欧米諸国、BRICsでも関心の的に
安倍晋三首相が新政権の下で打ち出した経済政策がアベノミクスと呼ばれ、そのアベノミクスを構成する3つの経済政策が「3本の矢」という言葉で表現されている。「3本の矢」とは、毛利元就が3人の息子(毛利隆元と吉川元春と小早川隆景)に対して、1本の矢では簡単に折れるが、3本に束ねると容易には折れないので、3人はともに結束すべしという3本の矢の教えに由来する。安倍首相が自らの経済政策を「3本の矢」と呼ぶ理由には、バラバラではなくて、3つの経済政策をポリシー・ミックスとして連携して実施するということに主眼があるからなのであろう。
安倍首相が打ち出した経済政策は、国内だけではなく、世界金融危機およびユーロ圏危機以降、苦境に立っている欧米諸国、さらには、最近、翳りを示し始めているBRICsなどの新興市場国において関心の的となっている。4月19日のG20財務大臣・中央銀行総裁会議でも話題となった。欧米諸国では、アベノミクスによって日本経済が復活し、世界経済の景気回復の原動力の1つとなることが期待されている。一方、新興国、特にアジアにおいては、アベノミクスの経済的成果の1つである円安によって各国経済に対して悪影響が及ぼされるのではないかと懸念されている。
安倍政権は、デフレ脱却と過度な円高を是正していくことによって、基本方針としている「成長による富の創出」という政策目標を実現しようとしている。この政策目標を実現するために、連携を取りながら「3本の矢」の経済政策を実施していくとしている。第1の矢は「大胆な金融政策」、第2の矢は「機動的な財政政策」、そして、第3の矢は「民間投資を喚起する成長戦略」である。これらの経済政策のうち、すでに、第1の矢と第2の矢の金融・財政政策は実施されている。

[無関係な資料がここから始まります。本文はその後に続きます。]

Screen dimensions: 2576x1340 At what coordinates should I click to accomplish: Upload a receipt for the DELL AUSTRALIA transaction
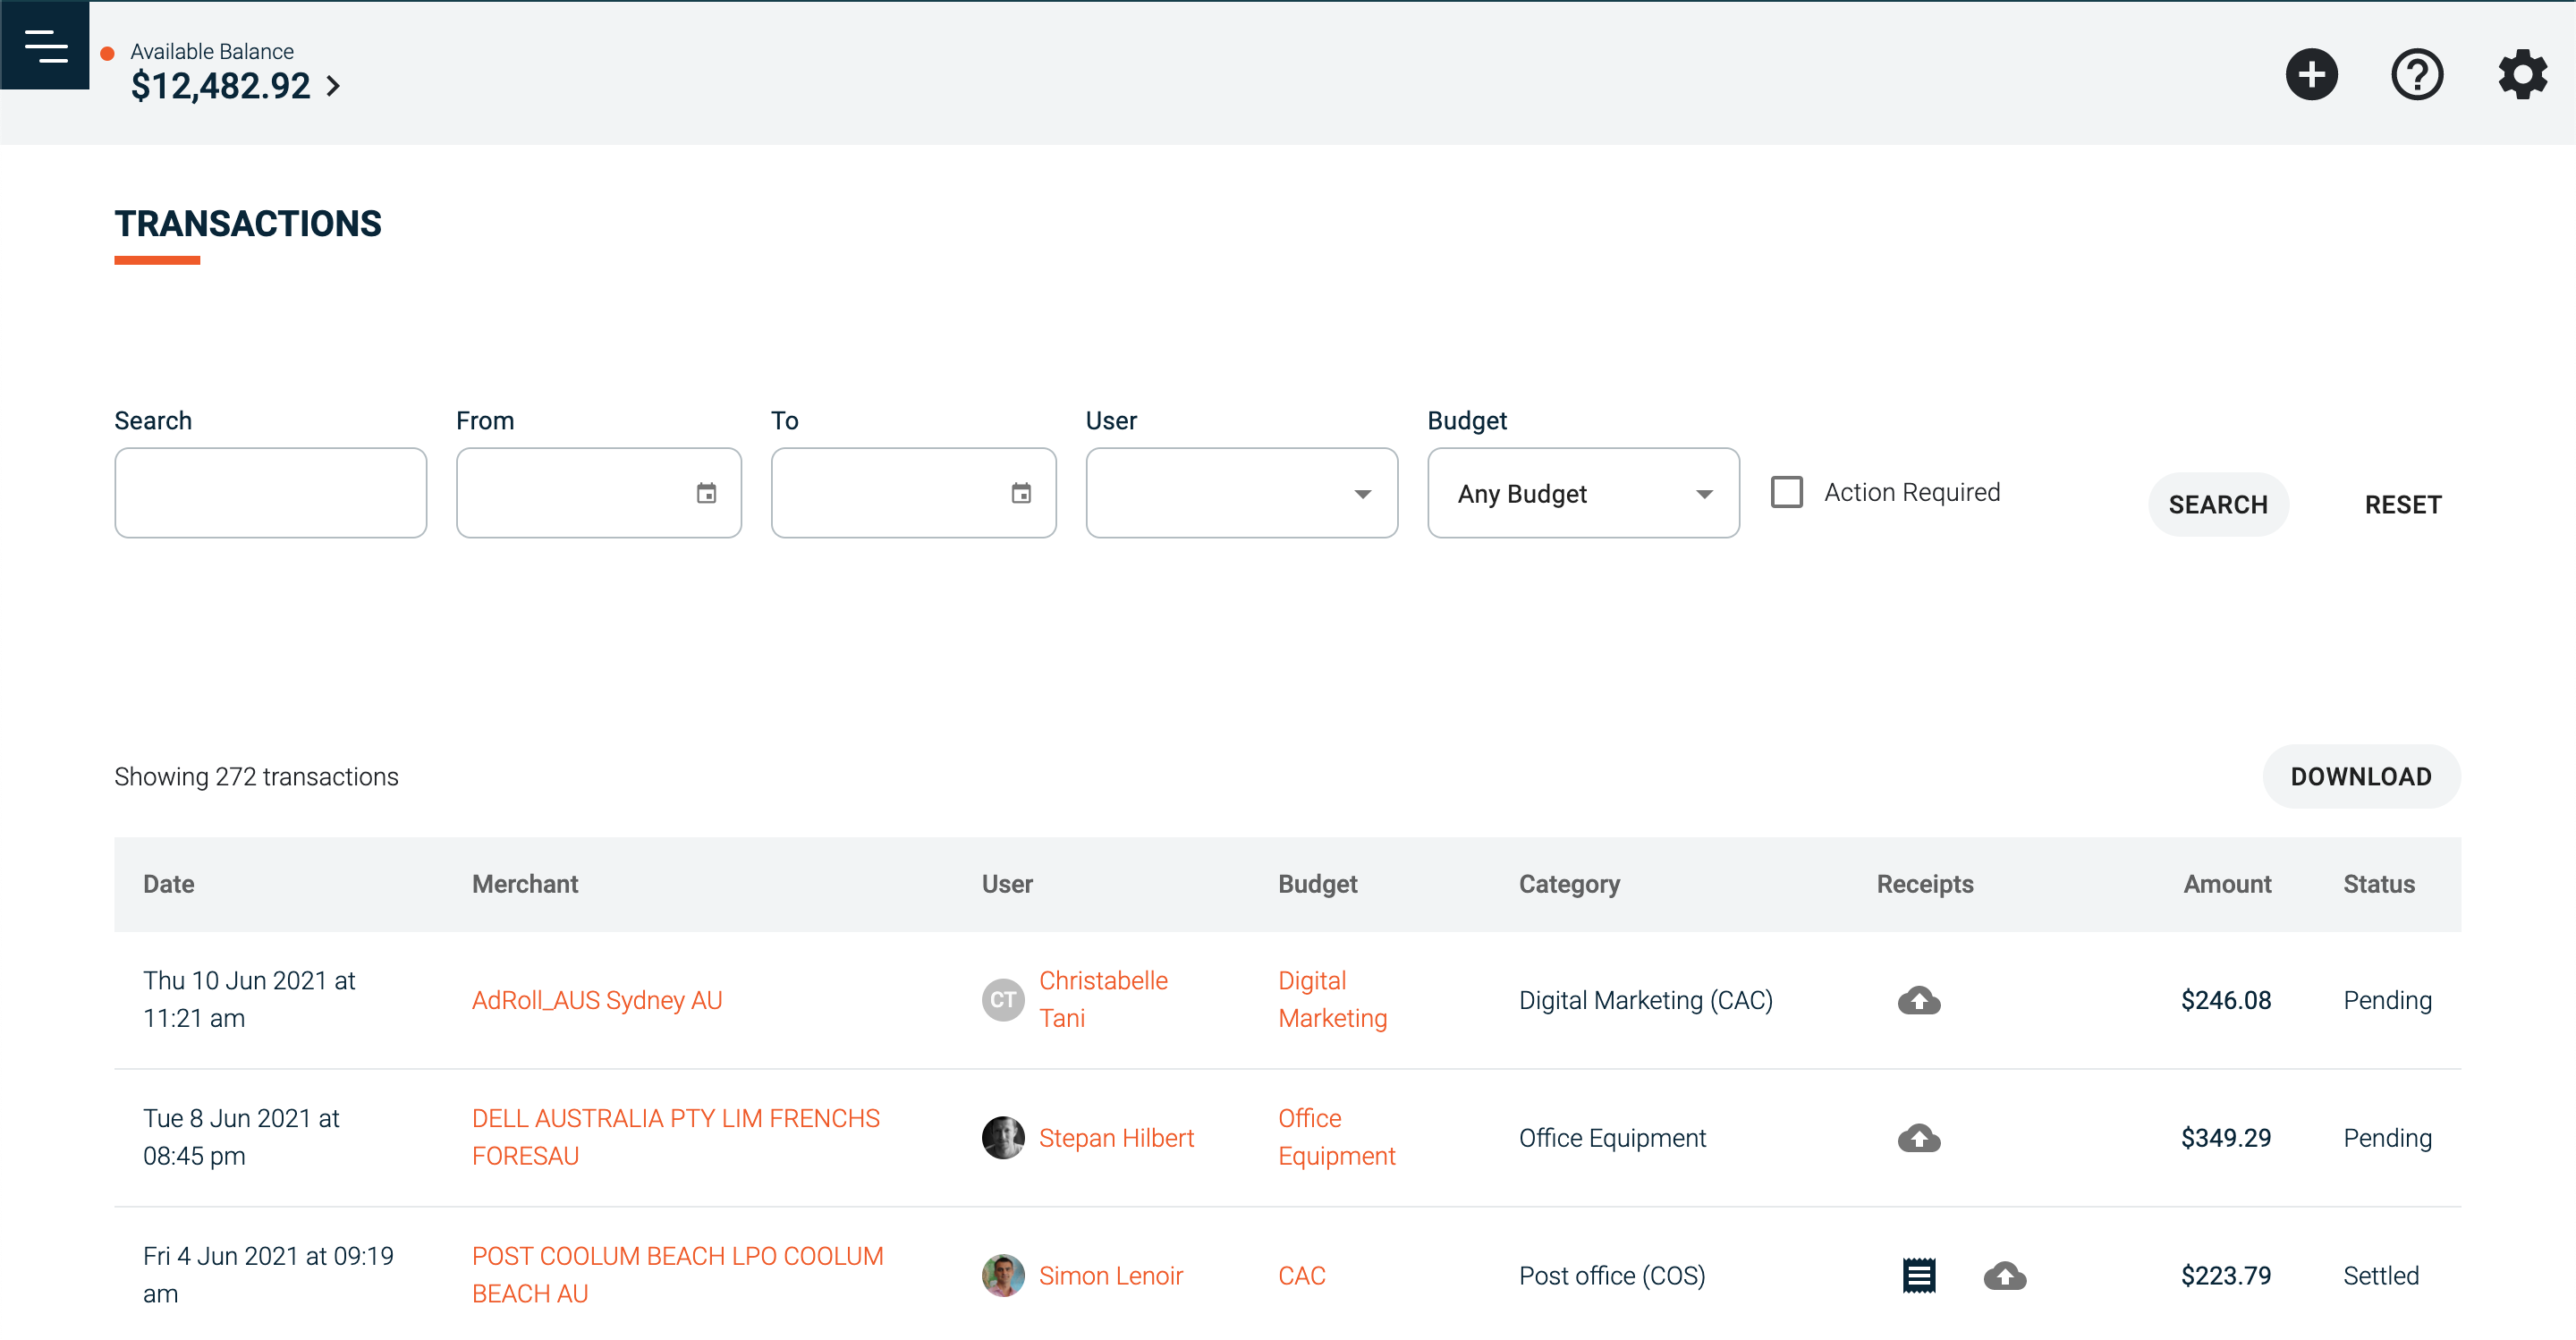point(1920,1137)
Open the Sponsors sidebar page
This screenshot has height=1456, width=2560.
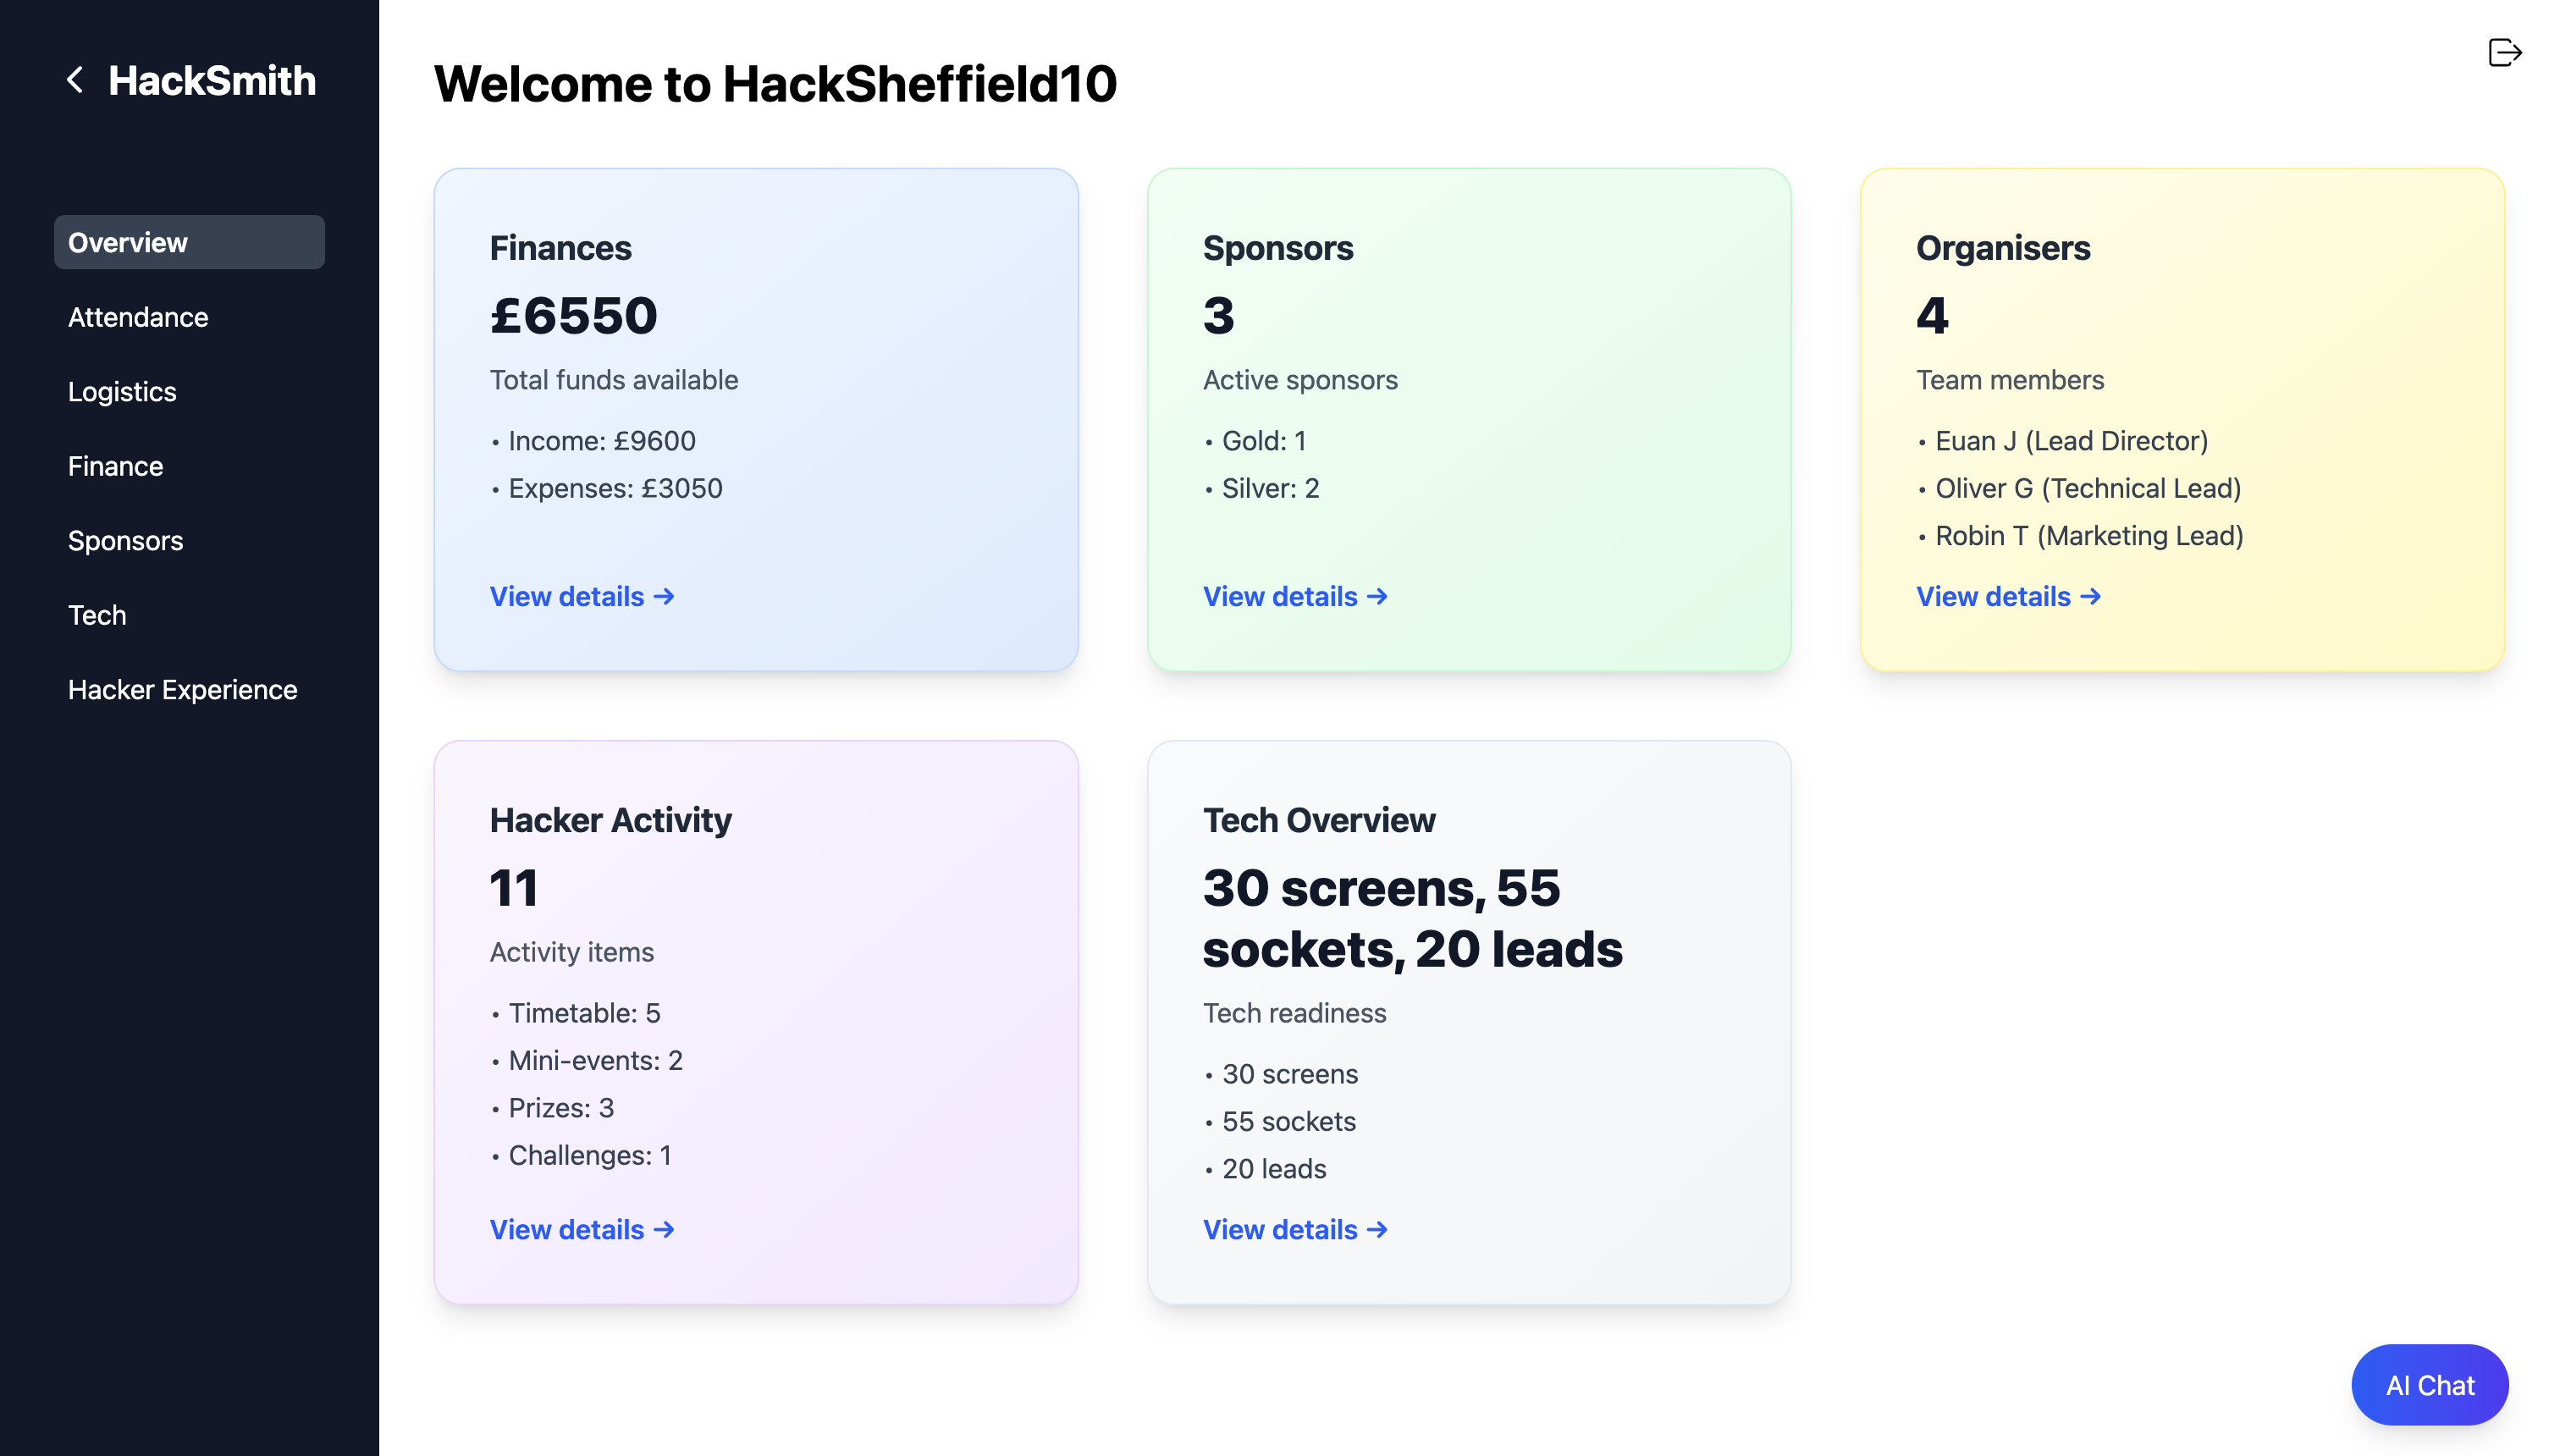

第1の矢である「大胆な金融政策」は、白川方明前日銀総裁時代の今年の1月22日に政府と日本銀行が共同声明を発表したところから始まった。その共同声明のなかで、デフレからの早期脱却と物価安定の下での持続的な経済成長の実現に向け、政府および日本銀行の政策連携を強化し、一体となって取り組むことが記された。そして、日本銀行は、物価安定の目標を消費者物価の前年比上昇率で2%とするというインフレ・ターゲッティングを導入することとなった。その後、3月20日に白川前日銀総裁から黒田東彦日銀総裁に交代することによって、2%のインフレ・ターゲッティングの下で「大胆な金融政策」への「レジーム・チェンジ」が決定されることとなった。日本銀行は、マネタリーベースを2倍にして2年程度で2%のインフレ率を達成することを宣言し、大規模な量的・質的金融緩和を明確にコミットした。